Called La Renaissance Elementary School in the hillside village of Au Cenre, the school started as nothing more than a shack but has since grown to a prominent building of the village.

“It wasn’t that easy because with nothing available, no running water, no electricity,” it was difficult to get teachers to come in, Aurélien-Wilson said.

Mathilde Aurélien-Wilson and her husband Bruce Wilson helped start the first school in her home village in Haiti. (Mathilde Aurélien-Wilson).

Eventually, they worked out a system where professional teachers would come in to train the local villagers to teach.

The school now partners with the Haitian government to help run it.

“We have them taking over the school. We still oversee what’s going on. But at least they’re taking on with the curriculum, with the teacher, the daily supervising, I cannot do it,” Aurelian-Wilson said.

Previously to moving to Portland, the entrepreneur lived in St. Croix in the U.S. Virgin Islands.

However, when the devastating 2010 earthquake struck Haiti, where many of Aurélien-Wilson’s friends and family still lived, she took a plane over there the next day.

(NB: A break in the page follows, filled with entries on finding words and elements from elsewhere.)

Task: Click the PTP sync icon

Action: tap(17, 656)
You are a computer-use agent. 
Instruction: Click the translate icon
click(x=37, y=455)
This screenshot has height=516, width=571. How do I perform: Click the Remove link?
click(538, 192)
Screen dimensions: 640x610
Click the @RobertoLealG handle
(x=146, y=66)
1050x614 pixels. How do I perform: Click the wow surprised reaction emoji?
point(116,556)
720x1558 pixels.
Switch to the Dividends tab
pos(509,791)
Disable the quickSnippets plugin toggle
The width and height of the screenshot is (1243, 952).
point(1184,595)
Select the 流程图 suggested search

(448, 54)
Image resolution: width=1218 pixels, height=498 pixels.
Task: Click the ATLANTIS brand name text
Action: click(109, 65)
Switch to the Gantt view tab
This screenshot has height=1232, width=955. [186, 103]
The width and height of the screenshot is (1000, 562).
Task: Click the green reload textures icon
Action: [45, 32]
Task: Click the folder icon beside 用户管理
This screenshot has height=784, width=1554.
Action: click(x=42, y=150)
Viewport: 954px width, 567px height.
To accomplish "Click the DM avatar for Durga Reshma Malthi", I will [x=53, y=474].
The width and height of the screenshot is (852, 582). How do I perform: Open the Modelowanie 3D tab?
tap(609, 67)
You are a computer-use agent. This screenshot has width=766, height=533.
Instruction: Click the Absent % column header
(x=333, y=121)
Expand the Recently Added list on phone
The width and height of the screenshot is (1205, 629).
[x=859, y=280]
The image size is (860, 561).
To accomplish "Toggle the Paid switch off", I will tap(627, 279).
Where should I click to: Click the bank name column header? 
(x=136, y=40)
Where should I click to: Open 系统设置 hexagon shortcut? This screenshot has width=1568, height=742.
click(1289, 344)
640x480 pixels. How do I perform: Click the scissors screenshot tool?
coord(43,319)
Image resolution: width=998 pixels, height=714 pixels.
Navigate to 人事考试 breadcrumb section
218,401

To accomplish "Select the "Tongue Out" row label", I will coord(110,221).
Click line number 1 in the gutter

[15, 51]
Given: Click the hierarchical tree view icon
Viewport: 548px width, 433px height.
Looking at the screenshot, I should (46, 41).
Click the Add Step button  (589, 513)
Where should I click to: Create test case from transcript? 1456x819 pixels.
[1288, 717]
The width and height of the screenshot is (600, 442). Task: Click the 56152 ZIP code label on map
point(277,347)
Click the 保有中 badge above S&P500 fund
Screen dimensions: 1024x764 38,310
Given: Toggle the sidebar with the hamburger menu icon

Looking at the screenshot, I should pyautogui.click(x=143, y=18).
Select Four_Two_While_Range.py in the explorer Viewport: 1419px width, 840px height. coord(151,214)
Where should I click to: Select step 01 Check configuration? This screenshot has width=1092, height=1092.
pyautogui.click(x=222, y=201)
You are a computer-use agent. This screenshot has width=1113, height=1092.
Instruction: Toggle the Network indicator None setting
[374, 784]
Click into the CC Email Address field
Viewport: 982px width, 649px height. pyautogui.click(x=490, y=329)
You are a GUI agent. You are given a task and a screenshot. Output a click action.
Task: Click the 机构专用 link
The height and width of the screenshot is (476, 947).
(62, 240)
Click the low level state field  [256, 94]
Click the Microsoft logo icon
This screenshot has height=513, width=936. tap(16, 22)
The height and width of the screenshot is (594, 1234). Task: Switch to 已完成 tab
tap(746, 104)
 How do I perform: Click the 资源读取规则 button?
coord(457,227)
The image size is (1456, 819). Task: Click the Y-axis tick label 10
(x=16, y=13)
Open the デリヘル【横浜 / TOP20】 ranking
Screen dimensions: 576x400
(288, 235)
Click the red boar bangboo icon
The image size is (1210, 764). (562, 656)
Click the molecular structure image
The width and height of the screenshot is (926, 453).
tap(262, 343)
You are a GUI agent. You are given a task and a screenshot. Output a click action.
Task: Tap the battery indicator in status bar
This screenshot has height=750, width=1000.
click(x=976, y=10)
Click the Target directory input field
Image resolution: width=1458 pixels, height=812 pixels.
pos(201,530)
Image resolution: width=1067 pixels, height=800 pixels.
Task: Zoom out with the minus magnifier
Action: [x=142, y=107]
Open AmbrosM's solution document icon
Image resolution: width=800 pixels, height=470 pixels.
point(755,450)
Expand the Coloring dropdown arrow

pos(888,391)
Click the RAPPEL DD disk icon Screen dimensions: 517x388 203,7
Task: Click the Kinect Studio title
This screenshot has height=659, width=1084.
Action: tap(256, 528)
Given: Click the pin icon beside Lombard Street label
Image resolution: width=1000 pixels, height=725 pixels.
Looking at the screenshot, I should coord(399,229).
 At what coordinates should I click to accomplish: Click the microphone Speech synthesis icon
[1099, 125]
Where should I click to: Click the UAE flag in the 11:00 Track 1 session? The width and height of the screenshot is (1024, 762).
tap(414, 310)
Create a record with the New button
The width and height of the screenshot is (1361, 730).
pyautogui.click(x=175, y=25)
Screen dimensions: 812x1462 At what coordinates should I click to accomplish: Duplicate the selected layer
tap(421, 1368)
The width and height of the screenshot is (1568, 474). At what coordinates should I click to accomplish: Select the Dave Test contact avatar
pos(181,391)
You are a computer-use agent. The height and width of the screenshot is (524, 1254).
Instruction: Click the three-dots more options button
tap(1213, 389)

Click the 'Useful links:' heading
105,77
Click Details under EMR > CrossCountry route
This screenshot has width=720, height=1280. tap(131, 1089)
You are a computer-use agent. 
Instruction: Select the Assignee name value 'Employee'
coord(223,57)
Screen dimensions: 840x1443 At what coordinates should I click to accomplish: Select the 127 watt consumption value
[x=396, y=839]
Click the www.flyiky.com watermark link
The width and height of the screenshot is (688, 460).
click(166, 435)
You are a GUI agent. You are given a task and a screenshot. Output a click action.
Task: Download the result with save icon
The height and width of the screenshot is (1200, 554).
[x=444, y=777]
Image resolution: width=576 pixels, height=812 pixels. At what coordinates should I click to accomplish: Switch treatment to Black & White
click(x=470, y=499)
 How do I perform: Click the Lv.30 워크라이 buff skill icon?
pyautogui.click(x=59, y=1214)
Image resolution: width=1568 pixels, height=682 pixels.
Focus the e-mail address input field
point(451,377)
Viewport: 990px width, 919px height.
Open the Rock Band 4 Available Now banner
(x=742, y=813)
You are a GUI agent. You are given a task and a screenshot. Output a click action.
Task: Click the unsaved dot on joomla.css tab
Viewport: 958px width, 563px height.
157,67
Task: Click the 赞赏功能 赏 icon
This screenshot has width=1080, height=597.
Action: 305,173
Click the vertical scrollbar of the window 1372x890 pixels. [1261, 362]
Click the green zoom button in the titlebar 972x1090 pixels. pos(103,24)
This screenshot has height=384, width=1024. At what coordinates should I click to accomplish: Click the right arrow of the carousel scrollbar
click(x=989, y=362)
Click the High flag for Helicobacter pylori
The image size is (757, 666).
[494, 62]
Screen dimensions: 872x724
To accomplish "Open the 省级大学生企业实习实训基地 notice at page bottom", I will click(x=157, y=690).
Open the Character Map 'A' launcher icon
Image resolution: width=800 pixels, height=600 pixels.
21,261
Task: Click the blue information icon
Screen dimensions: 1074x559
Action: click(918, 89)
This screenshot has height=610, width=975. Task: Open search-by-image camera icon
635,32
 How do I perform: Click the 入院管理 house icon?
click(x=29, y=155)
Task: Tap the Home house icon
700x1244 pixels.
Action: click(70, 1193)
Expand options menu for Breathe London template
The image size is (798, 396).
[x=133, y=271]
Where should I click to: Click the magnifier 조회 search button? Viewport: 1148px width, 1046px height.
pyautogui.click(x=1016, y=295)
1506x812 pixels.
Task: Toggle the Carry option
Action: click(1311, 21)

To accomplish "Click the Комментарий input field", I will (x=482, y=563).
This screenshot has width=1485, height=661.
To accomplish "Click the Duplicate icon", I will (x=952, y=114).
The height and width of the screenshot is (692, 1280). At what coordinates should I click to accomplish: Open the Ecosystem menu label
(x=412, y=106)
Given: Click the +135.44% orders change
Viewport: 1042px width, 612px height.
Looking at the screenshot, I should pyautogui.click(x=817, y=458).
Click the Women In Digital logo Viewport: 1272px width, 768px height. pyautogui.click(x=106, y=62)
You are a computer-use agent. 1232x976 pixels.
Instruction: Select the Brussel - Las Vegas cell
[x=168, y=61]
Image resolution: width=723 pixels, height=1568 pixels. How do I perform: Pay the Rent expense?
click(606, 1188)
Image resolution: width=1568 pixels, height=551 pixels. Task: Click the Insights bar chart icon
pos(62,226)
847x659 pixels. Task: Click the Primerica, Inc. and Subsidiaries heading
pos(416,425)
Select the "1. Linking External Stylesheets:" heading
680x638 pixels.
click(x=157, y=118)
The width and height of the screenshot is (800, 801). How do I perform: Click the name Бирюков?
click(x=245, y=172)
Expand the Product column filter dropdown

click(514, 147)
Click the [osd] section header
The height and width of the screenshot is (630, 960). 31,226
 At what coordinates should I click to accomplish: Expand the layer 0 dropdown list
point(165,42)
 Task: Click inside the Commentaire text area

She helped set up a camp in her sister’s backyard to facilitate emergency medical attention with 30 volunteers.

Mathilde Aurélien-Wilson partnered with volunteer medics to create a treatment camp after the 2010 earthquake in Haiti. (Mathilde Aurélien-Wilson).

“We were right there where people couldn’t reach the bigger hospital, the bigger care and we were trying our best,” Aurélien-Wilson recalled.

She says in the future for her business she wants to produce more flavors for her beverage line and become a Farm to School food provider for public schools in Oregon.

“Amazingly, not only Caribbean people like the food, I find people that from many other sides of the world, when they taste it, they tell me it reminds me of their home food, their mom’s food,” Aurélien-Wilson said.